● Aim:
Locate every line in the records that contains the word "Open" and copy each of those lines in full.
════════
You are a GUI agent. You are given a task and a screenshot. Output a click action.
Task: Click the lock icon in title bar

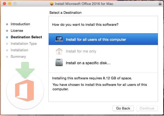[x=160, y=3]

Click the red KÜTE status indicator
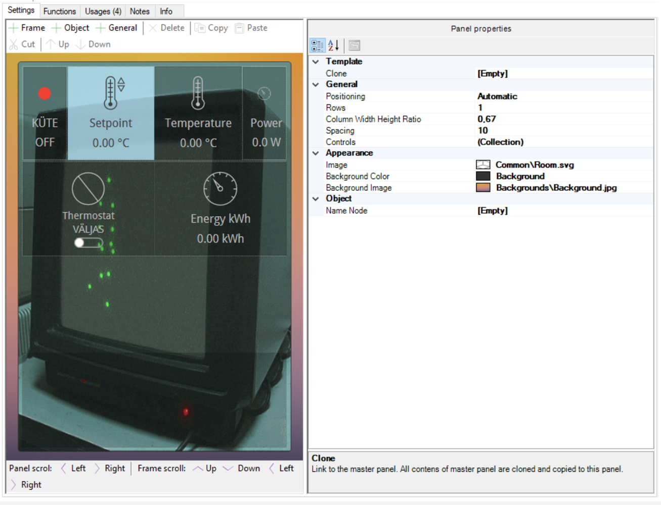tap(45, 93)
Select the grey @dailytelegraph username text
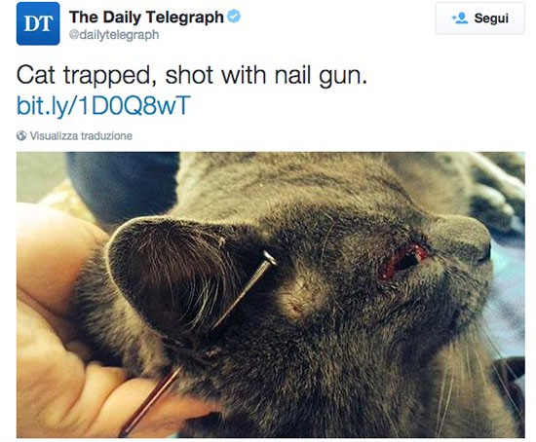The width and height of the screenshot is (536, 442). [114, 34]
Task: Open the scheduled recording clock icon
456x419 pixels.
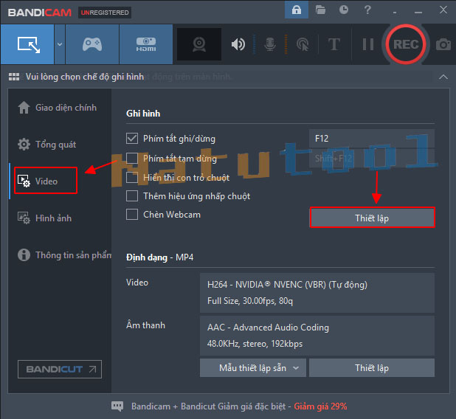Action: 344,10
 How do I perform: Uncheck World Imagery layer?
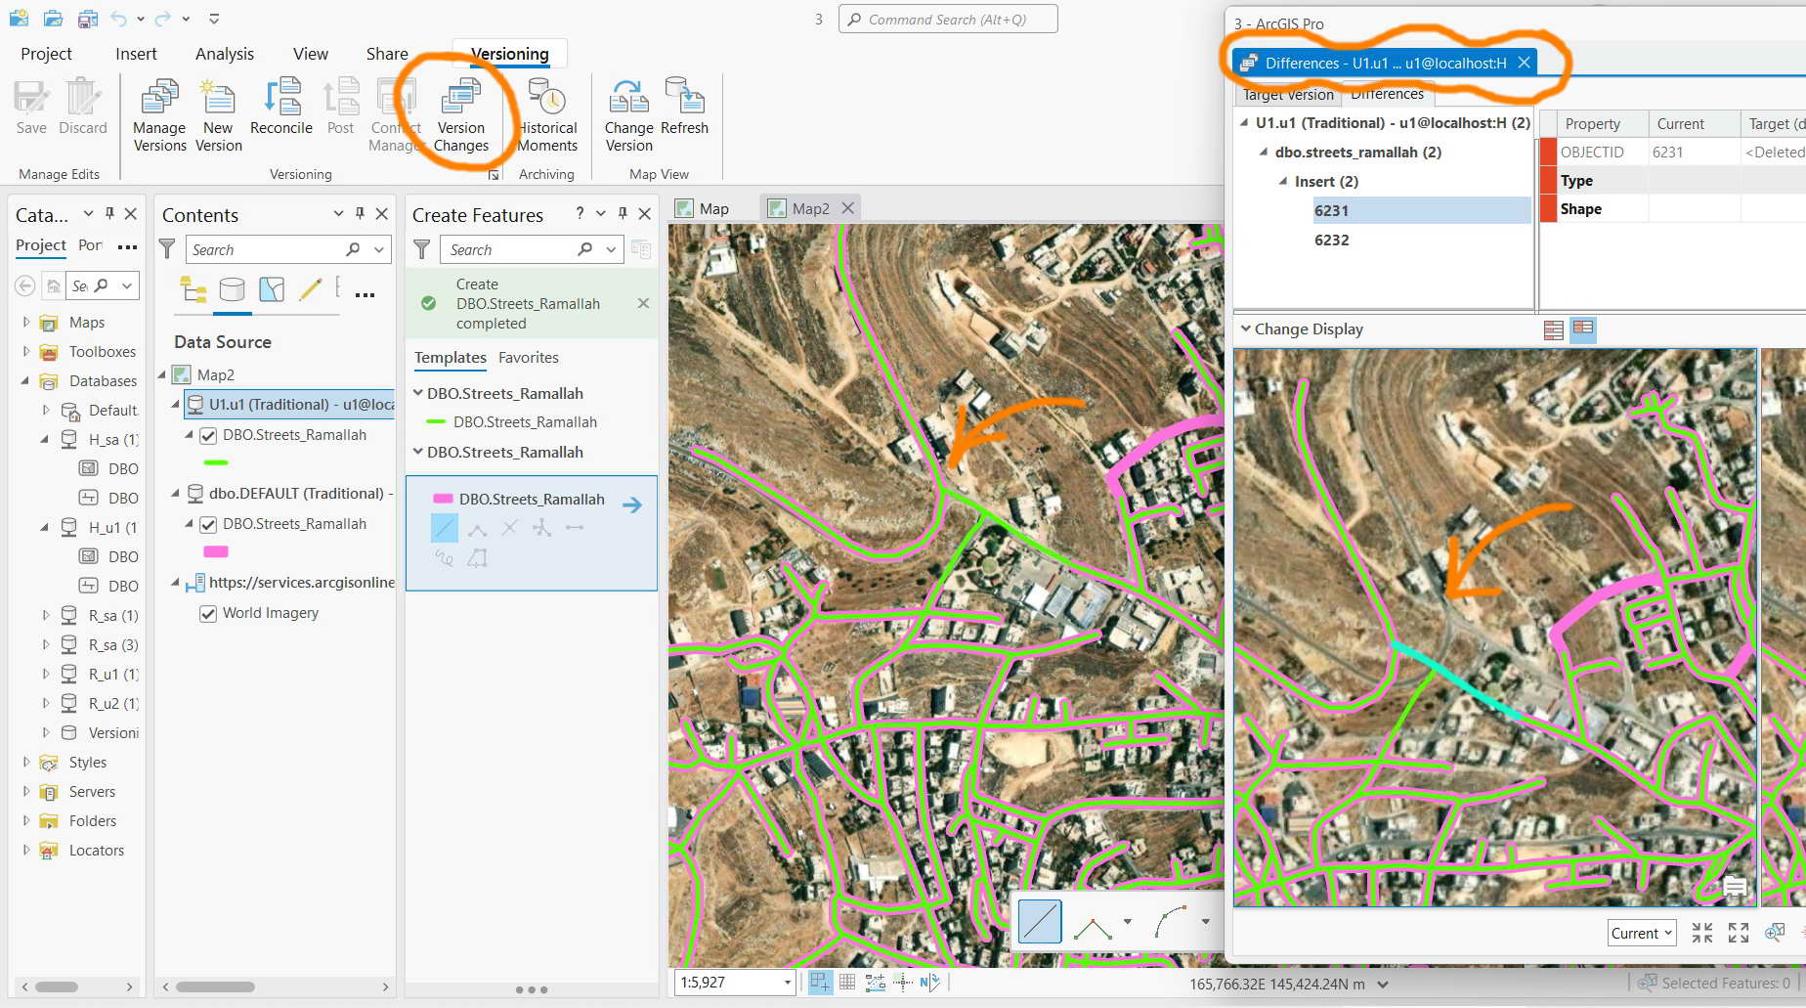208,614
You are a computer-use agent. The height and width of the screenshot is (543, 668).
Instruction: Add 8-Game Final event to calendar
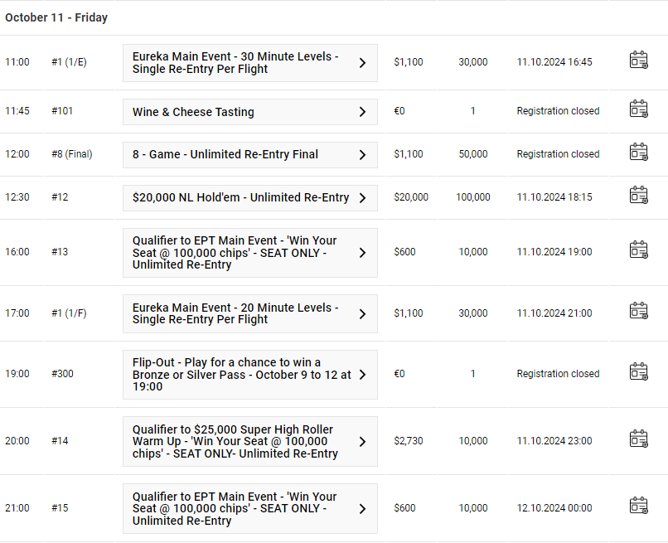pyautogui.click(x=639, y=153)
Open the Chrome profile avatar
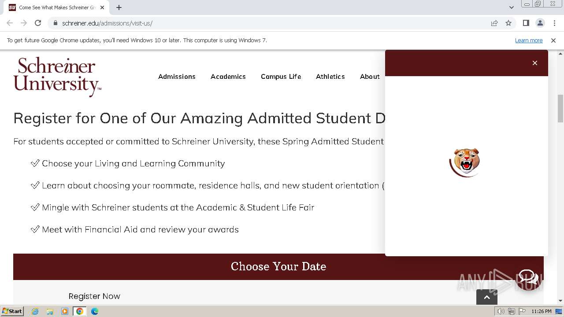The image size is (564, 317). pyautogui.click(x=540, y=23)
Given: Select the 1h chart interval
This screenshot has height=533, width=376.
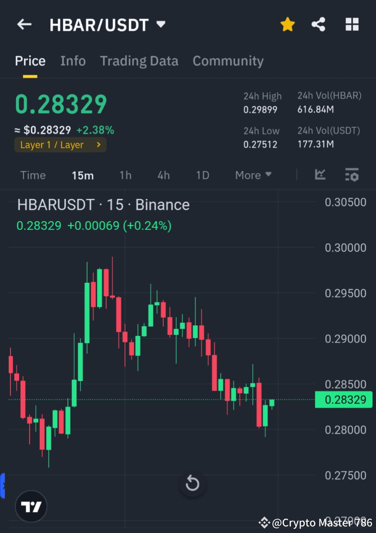Looking at the screenshot, I should pyautogui.click(x=125, y=175).
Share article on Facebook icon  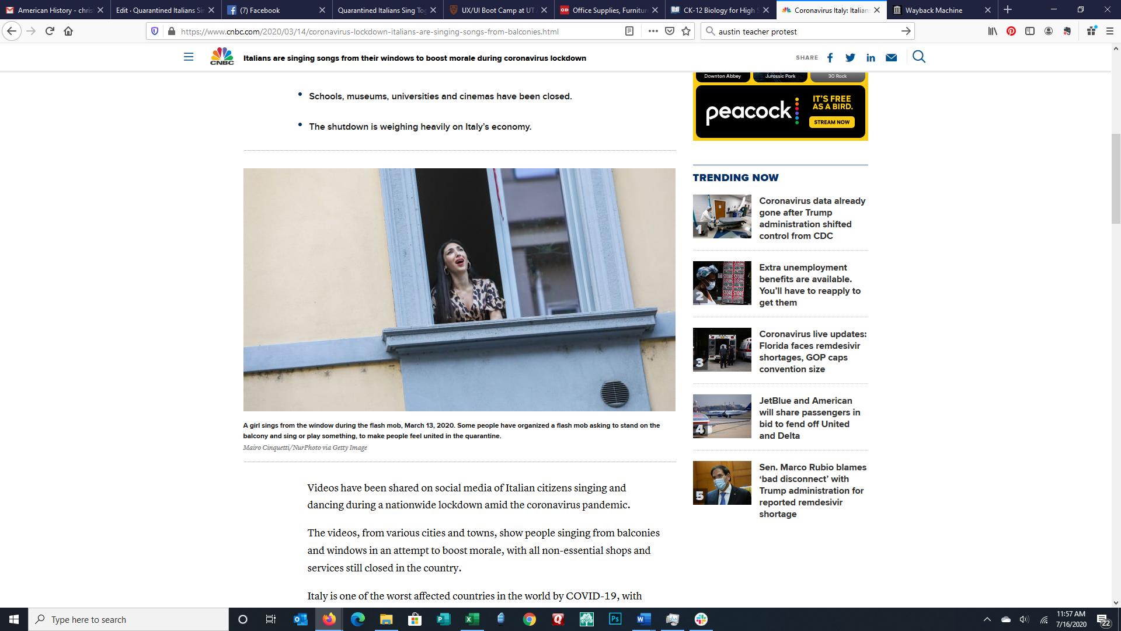tap(830, 57)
════════
● Full response:
Task: Open the scheduled recording clock icon
Open the Chrome profile avatar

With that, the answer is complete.